When you scan an OV Chipkaart (or if you're a barbarian, some other device), the screen flashes up and says something like "In, Reis op saldo" (checked in, travelling with credit on the card). All well and good. Except. If the person behind you is travelling on the same type of device, say lots of people with an NS business card... At say... Rush hour. The display will say the same thing for each passenger. In the same position on the screen. With no real blanking between passengers.
11/n

What does this mean? Well if the second passengers card isn't read properly and they are walking fast enough, there's no difference visible to them between a successful scan and an unsuccessful one. In the noise of a busy station they may not notice the tailgate alert, and instead only find out when they get charged €20 for a invalid check out or checking out without checking in. Or get fined by a train conductor...

Such great design.

It makes me want to scream every time I use one.

12/n

How did something this shit get through validation testing? How do the designers feel knowing they spent all that time at uni, to make such a shit device. It's up there with cats arsehole toilet roll dispenser in the pantheon of mind bogglingly awful designs.
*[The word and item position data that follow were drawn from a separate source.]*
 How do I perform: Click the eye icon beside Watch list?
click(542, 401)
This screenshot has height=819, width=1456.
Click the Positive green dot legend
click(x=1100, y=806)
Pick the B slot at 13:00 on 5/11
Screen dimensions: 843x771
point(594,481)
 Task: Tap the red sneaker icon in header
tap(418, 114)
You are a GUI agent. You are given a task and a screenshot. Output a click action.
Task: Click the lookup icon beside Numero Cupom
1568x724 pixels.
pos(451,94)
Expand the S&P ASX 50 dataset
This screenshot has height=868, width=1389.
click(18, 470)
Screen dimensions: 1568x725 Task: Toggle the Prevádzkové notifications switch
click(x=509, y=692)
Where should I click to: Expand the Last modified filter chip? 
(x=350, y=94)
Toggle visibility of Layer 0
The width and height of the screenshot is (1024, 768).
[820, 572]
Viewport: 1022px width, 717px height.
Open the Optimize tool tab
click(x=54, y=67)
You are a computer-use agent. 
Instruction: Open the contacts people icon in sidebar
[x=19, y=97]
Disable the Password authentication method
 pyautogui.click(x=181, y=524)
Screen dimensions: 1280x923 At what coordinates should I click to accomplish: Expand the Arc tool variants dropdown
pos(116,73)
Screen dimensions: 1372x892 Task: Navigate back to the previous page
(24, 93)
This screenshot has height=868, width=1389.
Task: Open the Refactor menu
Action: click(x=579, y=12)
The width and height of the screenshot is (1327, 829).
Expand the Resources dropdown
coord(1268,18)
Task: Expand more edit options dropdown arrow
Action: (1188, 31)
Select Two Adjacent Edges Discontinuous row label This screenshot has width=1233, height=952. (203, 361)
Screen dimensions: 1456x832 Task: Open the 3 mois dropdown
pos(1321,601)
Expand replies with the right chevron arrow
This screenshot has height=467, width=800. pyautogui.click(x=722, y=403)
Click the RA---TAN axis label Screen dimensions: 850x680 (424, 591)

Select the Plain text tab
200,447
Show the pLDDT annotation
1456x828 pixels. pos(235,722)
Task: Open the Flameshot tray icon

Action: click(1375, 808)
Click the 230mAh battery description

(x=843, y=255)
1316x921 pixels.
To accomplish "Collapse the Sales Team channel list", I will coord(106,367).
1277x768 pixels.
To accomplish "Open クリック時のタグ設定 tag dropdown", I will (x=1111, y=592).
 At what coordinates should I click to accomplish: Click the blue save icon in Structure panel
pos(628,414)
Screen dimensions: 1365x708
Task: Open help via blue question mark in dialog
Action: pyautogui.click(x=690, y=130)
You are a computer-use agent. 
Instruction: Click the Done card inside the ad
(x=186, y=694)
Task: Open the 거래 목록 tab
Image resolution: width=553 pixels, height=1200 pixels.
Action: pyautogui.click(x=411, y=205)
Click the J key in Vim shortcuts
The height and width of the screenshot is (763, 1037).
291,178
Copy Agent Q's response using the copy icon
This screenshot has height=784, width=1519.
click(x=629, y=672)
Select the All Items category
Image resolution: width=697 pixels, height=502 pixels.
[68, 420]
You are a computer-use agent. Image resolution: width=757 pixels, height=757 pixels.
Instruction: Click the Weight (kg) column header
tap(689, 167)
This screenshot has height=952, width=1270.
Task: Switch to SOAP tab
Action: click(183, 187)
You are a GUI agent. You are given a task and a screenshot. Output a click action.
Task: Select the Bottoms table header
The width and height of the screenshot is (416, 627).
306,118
And what's most annoying of all, is that it didn't need to be this awful. TFL for all their innumerable faults, had a great design of gate. I'm talking the pneumatic ones, not the shitter new ones.

But we don't even need gates at all
13/n

Some stations where the layout or traffic pattern doesn't allow for or justify the expense of the gates (i.e. Maastricht, or Schiphol), they just have a card reader on a post you can use to check-in/out. Sure this reader has all the same issues as the one on the gates. But the faults due to the mechanics & sensors of the gates are at least avoided

In case it wasn't evident earlier. I really fucking hate these ticket gates. It's such inexcusably bad design

Thank you for letting me rant.
14/14

@quixoticgeek
And the MyFare is a stupid design. As is using NFC for anything outside a warehouse (which it was designed for).
QR codes for tickets/security or stamps (UK post) is also stupid. They are simple text encoded as a 2D pattern.
Lazy in the first place using either for consumer payment or keys or tickets.
@raymaccarthy @quixoticgeek What would your preferred tech stack for consumer payments be?

@max @quixoticgeek
Cash till they roll out a sane and actually secure electronic interface that uses IBAN to transfer.

Chip and Pin is better than NFC, but has a serious security flaw and isn't contactless. There is a €50 cap here on NFC payments without PIN. Not sure that isn't too high! But the NFC system has fudged in security and wasn't originally secure at all. Something different is needed for contactless.

@raymaccarthy @quixoticgeek Current EMV-based contactless is secure, the no PIN/no CDCVM-cap is regulatory choice not a technical issue.
@max @quixoticgeek
Says who it's secure?
@raymaccarthy @quixoticgeek There are no known security issues in the cryptographic implementation nowadays, it's much more complicated than the old way of doing it by solely relying on a clonable identifier.
@max @quixoticgeek
So a portable NFC terminal with mobile Internet can't syphon money off people in the bus? The business has to vanish and phoenix as someone else. The no PIN is a mistake.

@raymaccarthy @max @quixoticgeek well, yes and no.

One can do #pinless #NFC transactions but:

  • not only are these limited to €20-50 per transaction & €50-100 per day,
    • plus unlike #PIN-based payments there's no "payment guarantee" through the payment processor and
  • doing so is basically #WireFraud and would get offenders jailed, as even cheap providers like #SumUp do #KYC (even if they don't do #KYB)
    • and require a matching bank account for it.

The math says no, because it's more profitable for #OrganizedCrime to do classic #deetsing and #MoneyLaundering instead which promise hier ROI at less work.